ANALYSE. Depuis la Martinique, nous pouvons proposer des horizons nouveaux au genre humain

Malcom Ferdinand et Marcellin Nadeau.
Deux livres publiés par des auteurs martiniquais proposent une autre manière d’habiter la planète en partant d’une réflexion sur les méfaits du système économique et politique dominant dans le monde. Bref aperçu sur les livres de Pascal Margueritte et Marcellin Nadeau et de Malcom Ferdinand.

L’écologie politique sera l’idéologie dominante du 21ème siècle, comme le libéralisme a été celle du 19ème siècle et le socialisme celle du 20ème siècle. Pour s’en convaincre, il suffit de tendre l’oreille à ce qui se dit aux quatre coins de notre planète ravagée par les dégâts provoqués par le réchauffement du climat.

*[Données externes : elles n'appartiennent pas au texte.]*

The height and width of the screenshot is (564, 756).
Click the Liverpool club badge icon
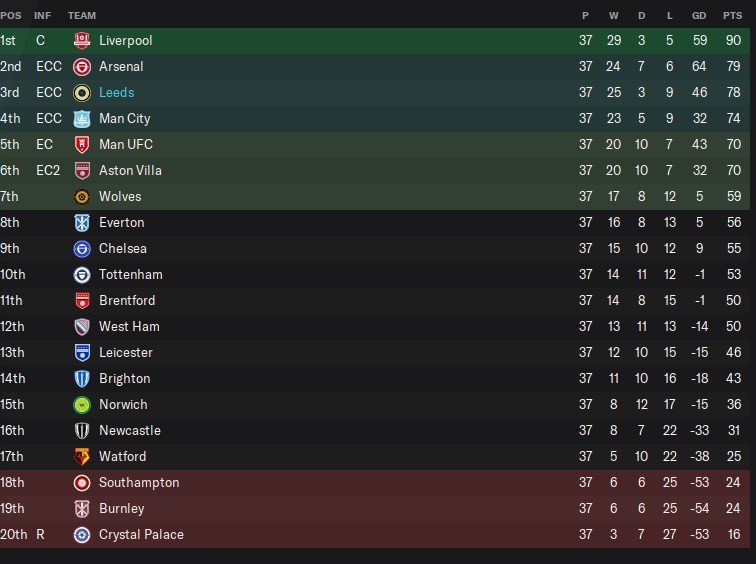point(82,41)
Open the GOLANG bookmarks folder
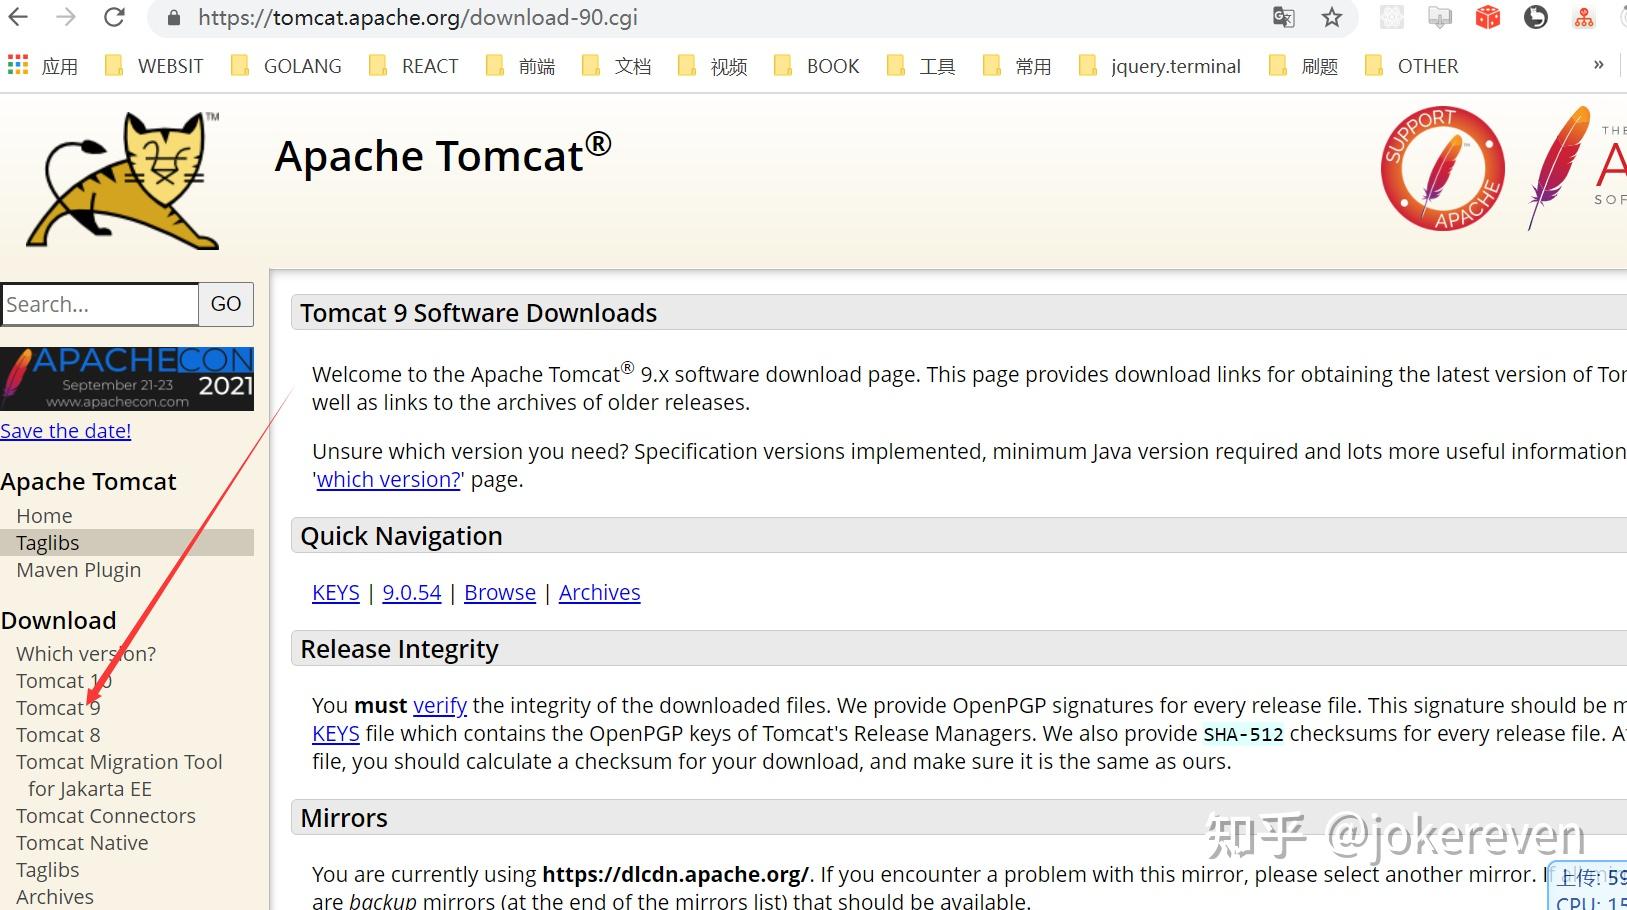 click(x=302, y=65)
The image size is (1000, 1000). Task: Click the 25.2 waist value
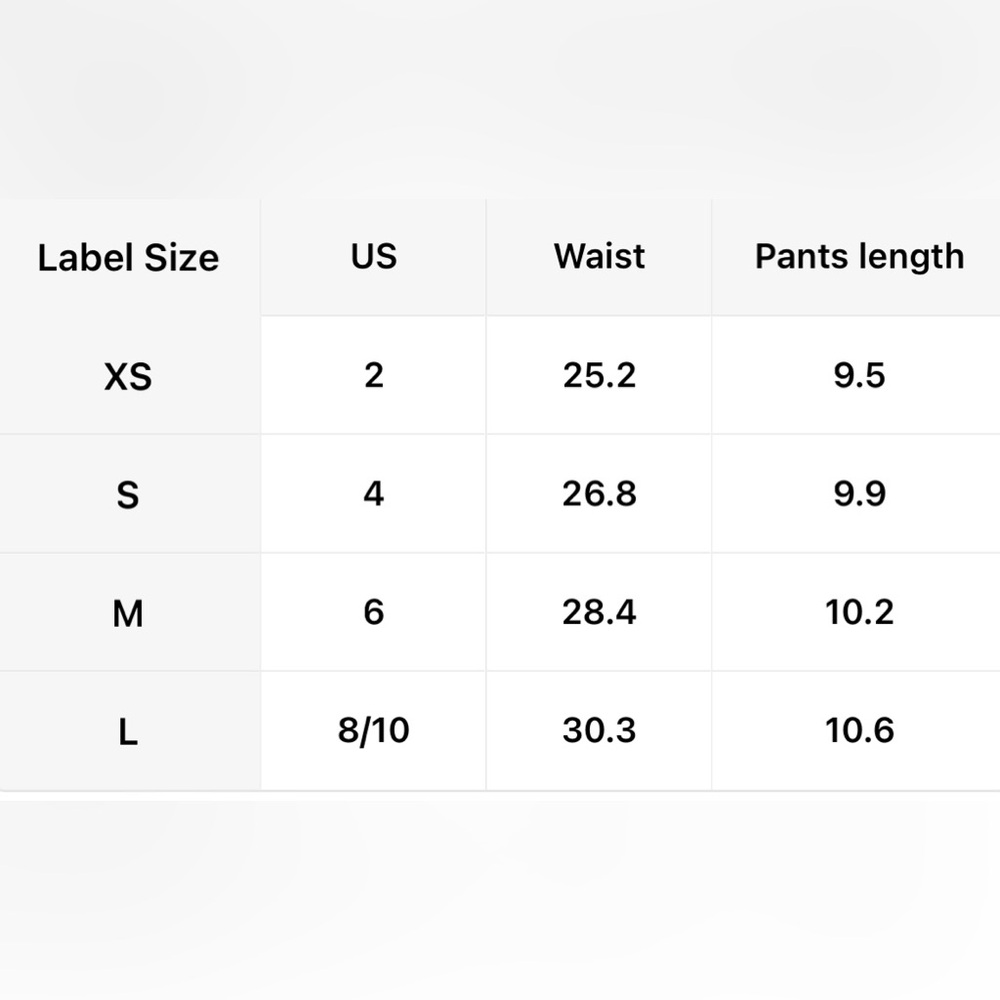coord(599,375)
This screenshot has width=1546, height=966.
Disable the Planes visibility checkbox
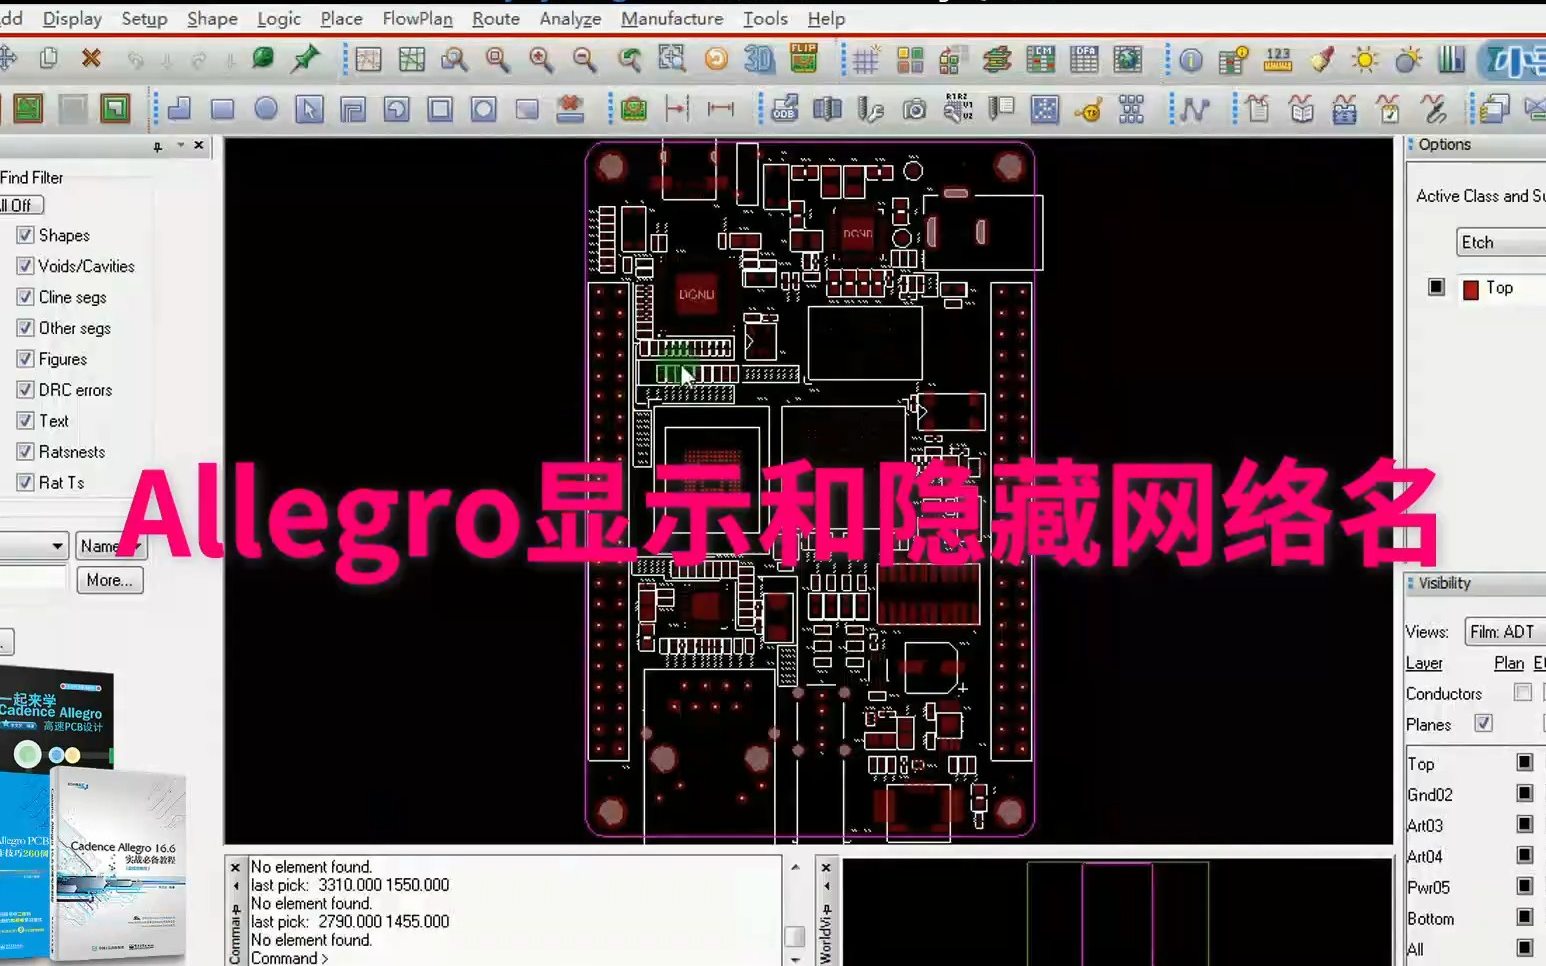pos(1483,723)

Lequel est produit par l’activité humaine, en premier lieu par l’exploitation des énergies fossiles - le pétrole, le gaz naturel et le charbon - et leur utilisation outrancière pour les transports, l’agriculture intensive et l’industrie. Le bilan mitigé de la COP 29 tenue en Azerbaïdjan ne fait que confirmer le fait que les producteurs de ces énergies ne sont absolument pas disposés à transiter vers des énergies renouvelables.

Il convient désormais de penser différemment notre rapport avec la nature pour n’en tirer que le nécessaire afin de préserver sa survie. Ce qui demande de refonder les rapports sociaux de production et par voie de conséquence, le système économique dominant, le capitalisme. Lequel s’est étendu sur tout le globe terrestre depuis la Révolution industrielle en Europe dans les années 1800, avec ce qu’il suppose de dégradations irréversibles à la nature et de modification des modes de vie.

Vivre différemment sur notre planète

Penser une autre manière d’habiter la planète n’est pas aisé, convenons-en. Pourtant, des penseurs s’y attellent, notamment dans les régions les plus vulnérables situées essentiellement en Afrique, dans le Pacifique et dans la Caraïbe. Parmi ces intellectuels qui veulent ouvrir des pistes de réflexion pour sortir de la spirale mortifère du système-monde actuel, nous trouvons des natifs de Martinique.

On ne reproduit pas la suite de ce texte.